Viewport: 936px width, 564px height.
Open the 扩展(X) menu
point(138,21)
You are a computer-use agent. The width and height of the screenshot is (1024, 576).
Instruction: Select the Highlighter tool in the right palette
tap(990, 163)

• [THE TASK]
Line by line, write out the records above exactly.

• [RESPONSE]
Viewport: 936px width, 564px height.
Open the 扩展(X) menu
point(138,21)
You are a computer-use agent. The width and height of the screenshot is (1024, 576).
Instruction: Select the Highlighter tool in the right palette
tap(990, 163)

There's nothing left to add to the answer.